Inoltre, come fratelli e sorelle ci dobbiamo chiedere: come è possibile che ci vediamo, ci salutiamo, stiamo insieme e sembra tutto "normale", poi improvvisamente ci accorgiamo di cadute inaspettate e scandalose nel peccato? Come mai va sempre "tutto bene", e poi vediamo credenti che non frequentano più la chiesa locale, coppie che si separano, stimati fratelli che abbandonano il proprio servizio?
In questo articolo considereremo che la lotta contro il peccato deve essere vissuta dai credenti come una lotta comune, dove non c'è posto per l'orgoglio personale e il disprezzo, piuttosto sono richieste l'attenzione e la collaborazione gli uni per i bisogni degli altri.
Il brano dal quale scaturiscono le nostre considerazioni è quello di Galati 6:1-2:
"Fratelli, se uno viene sorpreso in colpa, voi, che siete spirituali, rialzatelo con spirito di mansuetudine. Bada bene a te stesso, che anche tu non sia tentato. Portate i pesi gli uni degli altri e adempirete così la legge di Cristo."

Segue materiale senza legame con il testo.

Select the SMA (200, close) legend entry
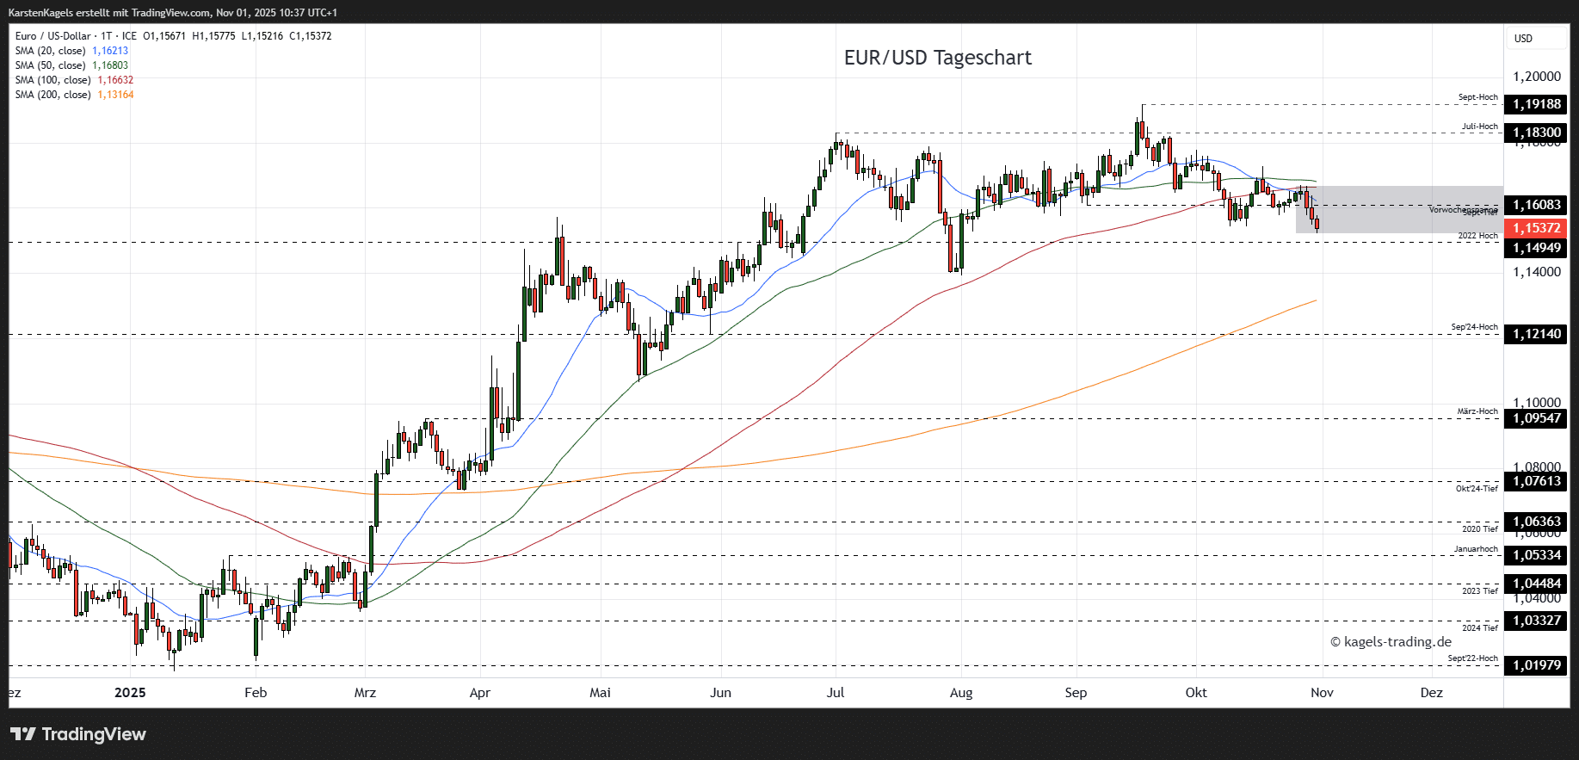 [x=52, y=95]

Come reagiamo alla cadute degli altri?
Che fare di fronte ad un fratello che è caduto nel peccato?
Qualcuno potrebbe pensare di ignorare il problema, dicendo che non è materia che lo riguarda. Ma qui l'apostolo Paolo, pur invitando ad agire i fratelli spirituali, scrive degli insegnamenti che sono per tutti. Del resto, chi dovrebbe non essere spirituale?
Così come solo uno snaturato potrebbe non curarsi dei suoi fratelli e delle sue sorelle nella carne, non è possibile disinteressarsi di chi con noi è membro della famiglia di Dio, la nostra famiglia spirituale.

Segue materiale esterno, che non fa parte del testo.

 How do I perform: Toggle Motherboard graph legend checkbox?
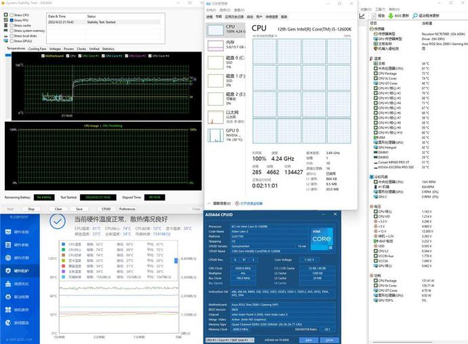coord(43,56)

Dunque, è doveroso rialzare chi è caduto, e per rialzare il fratello sorpreso in colpa, si deve mostrare mansuetudine.
Questa mansuetudine è motivata dal semplice fatto che chi rialza non si può sentire migliore di chi è rialzato.
Se abbiamo un autentico sentimento di fratellanza, la sconfitta di un altro è anche la nostra, "perché siamo membra gli uni degli altri" (Ef 4:25).
Occorre poi avvicinarsi alla questione ponendo molta attenzione non solo su chi è caduto ma soprattutto su noi stessi, perché potremmo essere tentati: tentati dallo stesso motivo di caduta del fratello, tentati dall'orgoglio di essere stati utili per rialzarlo o tentati da un'altra cosa verso la quale magari nel frattempo ci siamo distratti e abbiamo abbassato la guardia. Può succedere che il considerare il peccato altrui, generi in noi mille pensieri del tipo: "Io non cadrò in quel peccato. Io sono molto più spirituale di lui. Io forse cado in qualche peccato ma non così grave...". L'orgoglio è sempre dietro l'angolo pronto a venire fuori.
Non a caso, in un altro brano che parla di tentazione, l'apostolo Paolo, dopo avere esortato a non seguire il cattivo esempio della maggior parte degli Israeliti nel deserto ammonisce così: "Perciò, chi pensa di stare in piedi, guardi di non cadere" (1Co 10:12).
• Dobbiamo essere dispiaciuti per le cadute altrui, come se fossero le nostre cadute (2Co 2:4).
• Dobbiamo esortare chi è stato sorpreso in colpa affinché abbandoni il suo peccato (1Te 5:14).
• Dobbiamo confortare chi si è rialzato (2Co 2:7-8).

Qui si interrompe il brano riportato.